→ RECORD EXTRACTS:
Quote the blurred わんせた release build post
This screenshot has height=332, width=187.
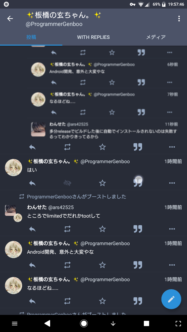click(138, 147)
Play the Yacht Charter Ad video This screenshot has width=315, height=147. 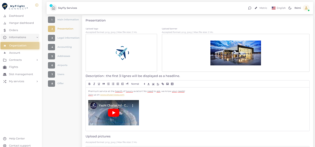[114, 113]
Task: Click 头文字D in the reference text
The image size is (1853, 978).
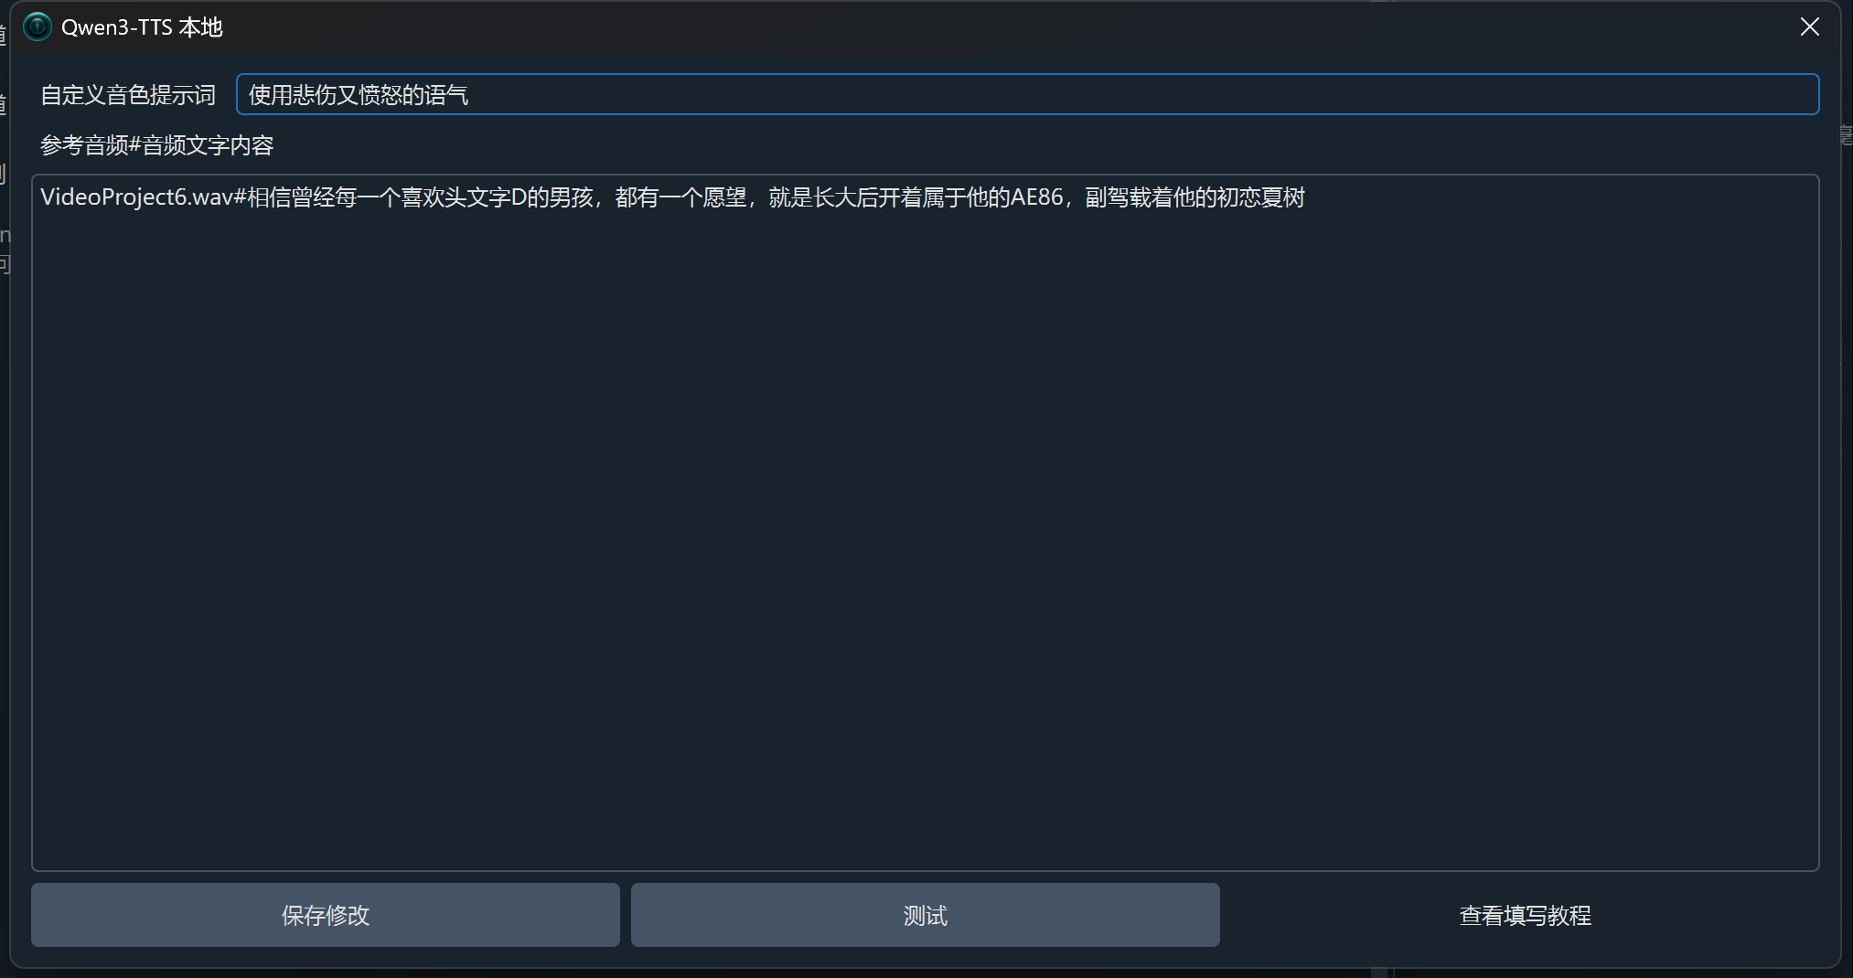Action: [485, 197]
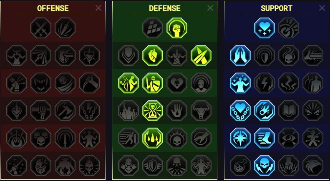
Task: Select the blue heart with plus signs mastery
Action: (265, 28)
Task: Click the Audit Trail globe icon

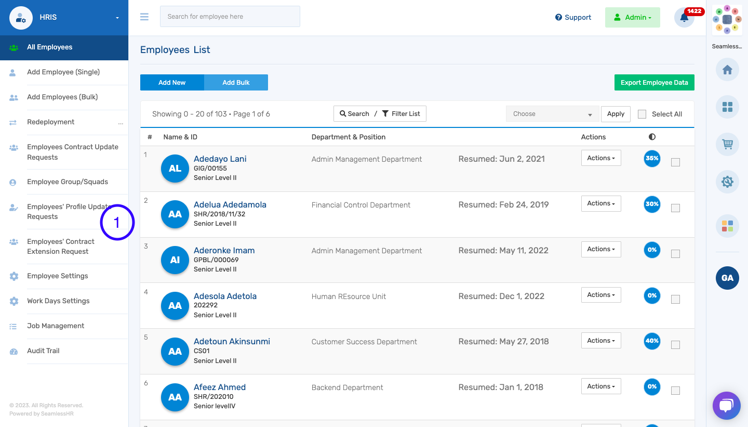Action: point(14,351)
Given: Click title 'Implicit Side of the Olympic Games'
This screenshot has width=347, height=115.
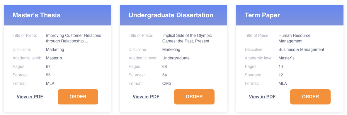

→ ASSIGNMENT: Take the lines from the one that contains "The image size is (1853, 978)." through the last line of the material above and reproduce them exactly, leaving out any pictures.

→ YOUR RESPONSE:
The image size is (1853, 978).
Action: [485, 197]
Task: Select the blue heart with plus signs mastery
Action: (265, 28)
Task: Click the Audit Trail globe icon

Action: point(14,351)
Given: Click title 'Implicit Side of the Olympic Games'
This screenshot has width=347, height=115.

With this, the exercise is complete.